#### DATA EXCERPTS
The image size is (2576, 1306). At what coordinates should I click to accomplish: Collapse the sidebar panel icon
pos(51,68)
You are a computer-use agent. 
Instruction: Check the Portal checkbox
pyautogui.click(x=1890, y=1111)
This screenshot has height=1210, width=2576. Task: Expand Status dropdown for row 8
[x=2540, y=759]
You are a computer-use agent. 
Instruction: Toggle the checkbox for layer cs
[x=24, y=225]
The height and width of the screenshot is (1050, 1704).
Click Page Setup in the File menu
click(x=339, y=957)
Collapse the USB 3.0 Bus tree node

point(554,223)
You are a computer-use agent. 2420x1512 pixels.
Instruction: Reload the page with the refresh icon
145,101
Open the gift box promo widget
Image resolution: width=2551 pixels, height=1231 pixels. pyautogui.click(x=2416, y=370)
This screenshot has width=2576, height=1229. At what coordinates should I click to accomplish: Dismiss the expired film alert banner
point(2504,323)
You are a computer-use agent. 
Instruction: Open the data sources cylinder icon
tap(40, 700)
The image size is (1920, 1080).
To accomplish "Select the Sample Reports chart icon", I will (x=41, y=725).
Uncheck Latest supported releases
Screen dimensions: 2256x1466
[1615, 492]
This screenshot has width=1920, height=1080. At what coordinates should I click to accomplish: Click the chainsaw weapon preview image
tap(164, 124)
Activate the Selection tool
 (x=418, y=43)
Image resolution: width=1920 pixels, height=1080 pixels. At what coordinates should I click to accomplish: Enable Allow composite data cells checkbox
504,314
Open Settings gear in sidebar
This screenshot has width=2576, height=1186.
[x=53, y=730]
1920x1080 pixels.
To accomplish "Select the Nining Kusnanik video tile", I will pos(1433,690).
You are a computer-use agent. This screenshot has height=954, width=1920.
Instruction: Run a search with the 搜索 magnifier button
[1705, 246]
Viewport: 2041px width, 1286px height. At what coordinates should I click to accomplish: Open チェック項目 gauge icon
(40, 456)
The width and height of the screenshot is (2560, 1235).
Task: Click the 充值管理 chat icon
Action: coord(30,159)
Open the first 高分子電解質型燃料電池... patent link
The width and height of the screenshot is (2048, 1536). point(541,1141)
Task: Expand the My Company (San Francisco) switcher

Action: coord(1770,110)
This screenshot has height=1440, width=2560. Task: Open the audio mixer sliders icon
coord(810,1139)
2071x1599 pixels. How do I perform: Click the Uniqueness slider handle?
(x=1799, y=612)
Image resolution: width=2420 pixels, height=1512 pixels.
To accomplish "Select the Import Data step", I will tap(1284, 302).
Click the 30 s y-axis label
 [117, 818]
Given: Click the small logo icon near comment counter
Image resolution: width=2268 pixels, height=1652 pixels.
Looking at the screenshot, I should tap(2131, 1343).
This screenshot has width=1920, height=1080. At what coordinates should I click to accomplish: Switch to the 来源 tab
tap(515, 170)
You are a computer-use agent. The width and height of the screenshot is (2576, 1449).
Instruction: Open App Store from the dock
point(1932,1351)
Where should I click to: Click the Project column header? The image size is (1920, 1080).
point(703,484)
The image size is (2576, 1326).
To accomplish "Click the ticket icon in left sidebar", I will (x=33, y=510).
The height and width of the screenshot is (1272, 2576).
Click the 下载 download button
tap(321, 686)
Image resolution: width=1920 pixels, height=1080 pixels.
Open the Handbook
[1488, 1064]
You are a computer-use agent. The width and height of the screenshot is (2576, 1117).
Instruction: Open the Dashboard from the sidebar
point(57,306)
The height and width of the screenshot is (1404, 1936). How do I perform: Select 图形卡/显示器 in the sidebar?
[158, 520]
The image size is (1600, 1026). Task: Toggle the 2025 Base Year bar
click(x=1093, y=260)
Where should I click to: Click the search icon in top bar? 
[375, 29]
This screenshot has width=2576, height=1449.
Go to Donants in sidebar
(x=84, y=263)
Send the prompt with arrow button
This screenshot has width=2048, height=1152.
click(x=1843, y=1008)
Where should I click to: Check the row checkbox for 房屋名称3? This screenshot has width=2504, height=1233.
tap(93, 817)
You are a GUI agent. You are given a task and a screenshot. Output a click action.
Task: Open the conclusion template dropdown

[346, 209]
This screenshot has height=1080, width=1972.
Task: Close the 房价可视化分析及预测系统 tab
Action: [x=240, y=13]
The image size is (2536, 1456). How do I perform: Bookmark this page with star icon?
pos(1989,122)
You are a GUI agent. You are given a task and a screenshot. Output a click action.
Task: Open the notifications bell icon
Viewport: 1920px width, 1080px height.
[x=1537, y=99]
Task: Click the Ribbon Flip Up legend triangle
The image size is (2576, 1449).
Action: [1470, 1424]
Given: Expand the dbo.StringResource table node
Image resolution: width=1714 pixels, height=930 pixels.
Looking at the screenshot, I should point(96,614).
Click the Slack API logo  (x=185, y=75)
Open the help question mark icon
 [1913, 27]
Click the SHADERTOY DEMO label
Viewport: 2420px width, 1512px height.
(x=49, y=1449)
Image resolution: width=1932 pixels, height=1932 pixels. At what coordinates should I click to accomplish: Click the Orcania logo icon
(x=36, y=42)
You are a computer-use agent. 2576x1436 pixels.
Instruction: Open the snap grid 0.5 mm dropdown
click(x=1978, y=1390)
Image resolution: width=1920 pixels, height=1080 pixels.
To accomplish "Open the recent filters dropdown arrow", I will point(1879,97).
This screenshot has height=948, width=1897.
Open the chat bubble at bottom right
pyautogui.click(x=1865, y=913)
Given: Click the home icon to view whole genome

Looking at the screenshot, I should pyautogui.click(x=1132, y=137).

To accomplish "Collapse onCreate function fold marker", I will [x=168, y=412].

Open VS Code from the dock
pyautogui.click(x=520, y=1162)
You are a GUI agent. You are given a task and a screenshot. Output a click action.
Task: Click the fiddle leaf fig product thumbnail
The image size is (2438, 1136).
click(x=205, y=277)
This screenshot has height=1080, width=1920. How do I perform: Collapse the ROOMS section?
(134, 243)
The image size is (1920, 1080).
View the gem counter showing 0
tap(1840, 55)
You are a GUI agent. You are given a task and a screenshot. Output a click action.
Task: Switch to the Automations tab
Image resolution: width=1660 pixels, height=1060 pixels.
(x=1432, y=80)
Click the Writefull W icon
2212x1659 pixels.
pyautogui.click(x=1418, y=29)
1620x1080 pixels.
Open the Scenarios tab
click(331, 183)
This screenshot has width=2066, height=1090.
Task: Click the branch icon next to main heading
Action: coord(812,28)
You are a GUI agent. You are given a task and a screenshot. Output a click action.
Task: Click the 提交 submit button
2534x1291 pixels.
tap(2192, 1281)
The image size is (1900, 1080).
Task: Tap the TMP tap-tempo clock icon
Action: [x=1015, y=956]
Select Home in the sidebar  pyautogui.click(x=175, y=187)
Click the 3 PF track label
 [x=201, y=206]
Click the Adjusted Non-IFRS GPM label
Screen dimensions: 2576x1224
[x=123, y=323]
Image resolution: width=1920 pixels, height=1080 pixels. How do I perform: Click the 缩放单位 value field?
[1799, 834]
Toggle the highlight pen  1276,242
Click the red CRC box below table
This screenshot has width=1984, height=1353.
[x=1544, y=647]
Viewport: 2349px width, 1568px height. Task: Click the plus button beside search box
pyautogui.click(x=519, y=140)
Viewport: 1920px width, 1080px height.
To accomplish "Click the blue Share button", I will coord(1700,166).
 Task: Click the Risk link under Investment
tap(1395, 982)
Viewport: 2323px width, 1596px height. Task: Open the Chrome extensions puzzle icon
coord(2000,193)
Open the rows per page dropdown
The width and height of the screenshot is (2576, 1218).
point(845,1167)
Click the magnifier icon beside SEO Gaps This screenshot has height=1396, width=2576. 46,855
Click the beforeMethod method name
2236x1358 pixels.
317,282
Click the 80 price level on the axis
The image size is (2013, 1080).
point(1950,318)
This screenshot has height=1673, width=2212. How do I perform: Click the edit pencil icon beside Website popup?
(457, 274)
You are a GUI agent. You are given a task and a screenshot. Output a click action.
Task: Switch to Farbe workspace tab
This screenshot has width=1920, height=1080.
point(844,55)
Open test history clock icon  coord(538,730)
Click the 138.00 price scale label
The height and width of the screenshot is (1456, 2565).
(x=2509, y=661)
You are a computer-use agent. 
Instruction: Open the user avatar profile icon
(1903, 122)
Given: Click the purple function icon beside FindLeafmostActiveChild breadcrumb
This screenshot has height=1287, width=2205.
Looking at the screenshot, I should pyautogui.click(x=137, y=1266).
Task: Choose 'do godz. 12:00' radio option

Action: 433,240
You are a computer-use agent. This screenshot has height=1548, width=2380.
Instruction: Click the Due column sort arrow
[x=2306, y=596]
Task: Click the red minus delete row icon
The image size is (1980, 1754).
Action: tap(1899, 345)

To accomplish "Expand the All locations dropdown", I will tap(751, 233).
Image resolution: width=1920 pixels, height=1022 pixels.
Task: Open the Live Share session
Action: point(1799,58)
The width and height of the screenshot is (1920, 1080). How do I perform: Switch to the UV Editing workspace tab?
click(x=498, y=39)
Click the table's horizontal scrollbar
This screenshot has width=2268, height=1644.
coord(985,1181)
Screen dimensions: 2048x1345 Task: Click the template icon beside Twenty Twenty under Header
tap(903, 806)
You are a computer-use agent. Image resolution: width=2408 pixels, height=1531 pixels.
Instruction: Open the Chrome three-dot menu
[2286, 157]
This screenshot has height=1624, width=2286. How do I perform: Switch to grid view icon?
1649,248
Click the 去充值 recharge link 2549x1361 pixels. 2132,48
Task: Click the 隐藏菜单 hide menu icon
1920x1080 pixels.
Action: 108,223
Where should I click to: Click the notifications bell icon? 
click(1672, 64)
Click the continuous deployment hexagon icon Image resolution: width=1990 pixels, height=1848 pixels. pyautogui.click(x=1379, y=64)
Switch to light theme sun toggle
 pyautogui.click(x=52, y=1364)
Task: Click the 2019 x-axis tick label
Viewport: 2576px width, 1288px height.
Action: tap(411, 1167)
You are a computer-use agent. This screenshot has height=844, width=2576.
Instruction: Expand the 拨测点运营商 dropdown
########
_EXERCISE DIRECTIONS_. State how many lines in the records above contain the word "table", giving only the number.

_SOLUTION FOR THIS EXERCISE_. 3